Dataset entries:
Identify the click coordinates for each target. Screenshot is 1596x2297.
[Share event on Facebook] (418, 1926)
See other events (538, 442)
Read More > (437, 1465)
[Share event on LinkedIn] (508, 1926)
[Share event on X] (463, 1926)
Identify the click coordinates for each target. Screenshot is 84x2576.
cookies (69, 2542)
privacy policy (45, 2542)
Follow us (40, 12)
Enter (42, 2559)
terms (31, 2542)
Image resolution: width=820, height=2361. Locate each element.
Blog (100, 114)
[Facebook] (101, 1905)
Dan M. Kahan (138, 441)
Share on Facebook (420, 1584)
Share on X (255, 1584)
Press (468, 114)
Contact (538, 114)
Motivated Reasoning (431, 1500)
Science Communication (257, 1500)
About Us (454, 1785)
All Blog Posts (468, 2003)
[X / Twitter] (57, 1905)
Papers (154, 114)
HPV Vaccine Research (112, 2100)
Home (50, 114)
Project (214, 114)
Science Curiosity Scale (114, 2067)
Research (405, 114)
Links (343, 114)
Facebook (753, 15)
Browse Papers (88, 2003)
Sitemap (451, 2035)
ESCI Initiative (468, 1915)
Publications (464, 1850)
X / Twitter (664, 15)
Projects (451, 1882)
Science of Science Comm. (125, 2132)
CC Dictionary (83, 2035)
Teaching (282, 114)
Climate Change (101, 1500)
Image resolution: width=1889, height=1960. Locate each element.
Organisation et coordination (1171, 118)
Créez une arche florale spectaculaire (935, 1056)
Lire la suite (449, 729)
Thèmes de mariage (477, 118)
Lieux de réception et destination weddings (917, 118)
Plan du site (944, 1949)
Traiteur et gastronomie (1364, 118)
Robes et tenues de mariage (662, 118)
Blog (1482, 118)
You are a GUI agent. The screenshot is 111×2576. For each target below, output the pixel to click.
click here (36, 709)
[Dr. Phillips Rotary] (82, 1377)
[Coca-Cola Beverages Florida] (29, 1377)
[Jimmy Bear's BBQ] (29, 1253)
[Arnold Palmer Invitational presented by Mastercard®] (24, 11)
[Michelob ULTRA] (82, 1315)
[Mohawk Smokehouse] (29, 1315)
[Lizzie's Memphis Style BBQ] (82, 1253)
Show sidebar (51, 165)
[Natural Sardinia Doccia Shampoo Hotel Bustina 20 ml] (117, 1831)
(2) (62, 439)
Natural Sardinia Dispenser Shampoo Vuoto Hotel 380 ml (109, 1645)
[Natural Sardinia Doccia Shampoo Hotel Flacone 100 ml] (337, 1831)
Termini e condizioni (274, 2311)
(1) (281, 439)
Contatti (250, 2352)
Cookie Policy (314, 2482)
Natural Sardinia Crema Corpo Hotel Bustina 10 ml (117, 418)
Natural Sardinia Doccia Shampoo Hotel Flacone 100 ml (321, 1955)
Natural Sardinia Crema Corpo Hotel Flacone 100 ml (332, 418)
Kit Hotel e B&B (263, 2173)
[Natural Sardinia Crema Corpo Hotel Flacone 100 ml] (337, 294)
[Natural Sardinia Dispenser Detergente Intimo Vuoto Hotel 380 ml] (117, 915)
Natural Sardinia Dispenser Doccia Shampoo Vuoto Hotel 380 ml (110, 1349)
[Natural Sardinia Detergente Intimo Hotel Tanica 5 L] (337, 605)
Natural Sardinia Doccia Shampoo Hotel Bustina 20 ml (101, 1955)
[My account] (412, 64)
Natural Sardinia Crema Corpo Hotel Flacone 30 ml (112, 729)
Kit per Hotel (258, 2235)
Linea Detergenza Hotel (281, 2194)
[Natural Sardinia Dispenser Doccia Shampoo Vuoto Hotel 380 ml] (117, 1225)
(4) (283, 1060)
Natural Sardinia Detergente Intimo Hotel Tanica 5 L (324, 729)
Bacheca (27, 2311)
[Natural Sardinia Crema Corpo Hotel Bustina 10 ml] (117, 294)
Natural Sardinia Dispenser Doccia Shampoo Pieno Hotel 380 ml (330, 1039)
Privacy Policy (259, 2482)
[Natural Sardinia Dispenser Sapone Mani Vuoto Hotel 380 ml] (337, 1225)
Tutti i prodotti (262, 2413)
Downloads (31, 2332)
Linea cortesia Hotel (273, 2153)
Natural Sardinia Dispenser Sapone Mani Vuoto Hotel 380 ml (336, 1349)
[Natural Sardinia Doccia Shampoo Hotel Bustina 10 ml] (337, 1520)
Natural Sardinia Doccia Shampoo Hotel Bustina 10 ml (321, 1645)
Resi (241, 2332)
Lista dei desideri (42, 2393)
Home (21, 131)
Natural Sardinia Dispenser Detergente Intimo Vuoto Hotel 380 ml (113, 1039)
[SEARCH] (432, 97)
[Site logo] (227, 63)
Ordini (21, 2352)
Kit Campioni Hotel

Exercise goal:
Find the lines above that contain the word "Identify" and collect them.

Completed task:
Identify the click coordinates for each target. Screenshot is 1596x2297.
Identify the click coordinates for each target. Screenshot is 84x2576.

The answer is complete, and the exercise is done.